Reproduce all of the following records word for word, keeping every line unchanged.

* * *

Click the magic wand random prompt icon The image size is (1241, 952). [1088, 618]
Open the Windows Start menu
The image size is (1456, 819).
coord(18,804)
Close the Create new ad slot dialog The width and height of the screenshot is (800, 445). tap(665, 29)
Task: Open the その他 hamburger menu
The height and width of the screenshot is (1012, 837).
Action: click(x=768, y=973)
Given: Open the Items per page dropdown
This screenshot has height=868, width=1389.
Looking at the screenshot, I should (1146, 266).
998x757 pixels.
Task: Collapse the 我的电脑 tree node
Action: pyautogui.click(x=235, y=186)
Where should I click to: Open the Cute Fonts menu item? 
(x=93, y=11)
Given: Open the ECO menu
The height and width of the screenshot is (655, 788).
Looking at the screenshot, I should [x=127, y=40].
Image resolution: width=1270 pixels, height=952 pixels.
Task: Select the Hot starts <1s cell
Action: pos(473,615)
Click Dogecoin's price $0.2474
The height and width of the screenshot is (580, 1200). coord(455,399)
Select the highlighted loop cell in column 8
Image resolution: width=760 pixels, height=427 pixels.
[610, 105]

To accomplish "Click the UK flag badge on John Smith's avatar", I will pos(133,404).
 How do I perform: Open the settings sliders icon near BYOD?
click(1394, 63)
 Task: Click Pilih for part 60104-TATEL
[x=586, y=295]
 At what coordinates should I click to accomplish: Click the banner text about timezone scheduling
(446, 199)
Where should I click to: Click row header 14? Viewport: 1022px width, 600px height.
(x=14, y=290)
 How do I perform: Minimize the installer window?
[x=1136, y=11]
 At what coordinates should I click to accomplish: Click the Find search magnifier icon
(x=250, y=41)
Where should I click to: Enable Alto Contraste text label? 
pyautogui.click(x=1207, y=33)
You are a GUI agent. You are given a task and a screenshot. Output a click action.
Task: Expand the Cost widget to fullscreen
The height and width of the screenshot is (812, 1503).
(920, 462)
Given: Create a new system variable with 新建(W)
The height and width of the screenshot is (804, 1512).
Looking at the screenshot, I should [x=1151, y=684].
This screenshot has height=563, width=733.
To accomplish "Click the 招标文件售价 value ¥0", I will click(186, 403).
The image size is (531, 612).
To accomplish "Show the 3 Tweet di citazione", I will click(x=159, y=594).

* * *

▶ _Response to this task_
Click the magic wand random prompt icon The image size is (1241, 952). [1088, 618]
Open the Windows Start menu
The image size is (1456, 819).
coord(18,804)
Close the Create new ad slot dialog The width and height of the screenshot is (800, 445). tap(665, 29)
Task: Open the その他 hamburger menu
The height and width of the screenshot is (1012, 837).
Action: click(x=768, y=973)
Given: Open the Items per page dropdown
This screenshot has height=868, width=1389.
Looking at the screenshot, I should (1146, 266).
998x757 pixels.
Task: Collapse the 我的电脑 tree node
Action: pyautogui.click(x=235, y=186)
Where should I click to: Open the Cute Fonts menu item? 
(x=93, y=11)
Given: Open the ECO menu
The height and width of the screenshot is (655, 788).
Looking at the screenshot, I should [x=127, y=40].
Image resolution: width=1270 pixels, height=952 pixels.
Task: Select the Hot starts <1s cell
Action: pos(473,615)
Click Dogecoin's price $0.2474
The height and width of the screenshot is (580, 1200). coord(455,399)
Select the highlighted loop cell in column 8
Image resolution: width=760 pixels, height=427 pixels.
[610, 105]

To accomplish "Click the UK flag badge on John Smith's avatar", I will pos(133,404).
 How do I perform: Open the settings sliders icon near BYOD?
click(1394, 63)
 Task: Click Pilih for part 60104-TATEL
[x=586, y=295]
 At what coordinates should I click to accomplish: Click the banner text about timezone scheduling
(446, 199)
Where should I click to: Click row header 14? Viewport: 1022px width, 600px height.
(x=14, y=290)
 How do I perform: Minimize the installer window?
[x=1136, y=11]
 At what coordinates should I click to accomplish: Click the Find search magnifier icon
(x=250, y=41)
Where should I click to: Enable Alto Contraste text label? 
pyautogui.click(x=1207, y=33)
You are a GUI agent. You are given a task and a screenshot. Output a click action.
Task: Expand the Cost widget to fullscreen
The height and width of the screenshot is (812, 1503).
(920, 462)
Given: Create a new system variable with 新建(W)
The height and width of the screenshot is (804, 1512).
Looking at the screenshot, I should [x=1151, y=684].
This screenshot has height=563, width=733.
To accomplish "Click the 招标文件售价 value ¥0", I will click(186, 403).
The image size is (531, 612).
To accomplish "Show the 3 Tweet di citazione", I will click(x=159, y=594).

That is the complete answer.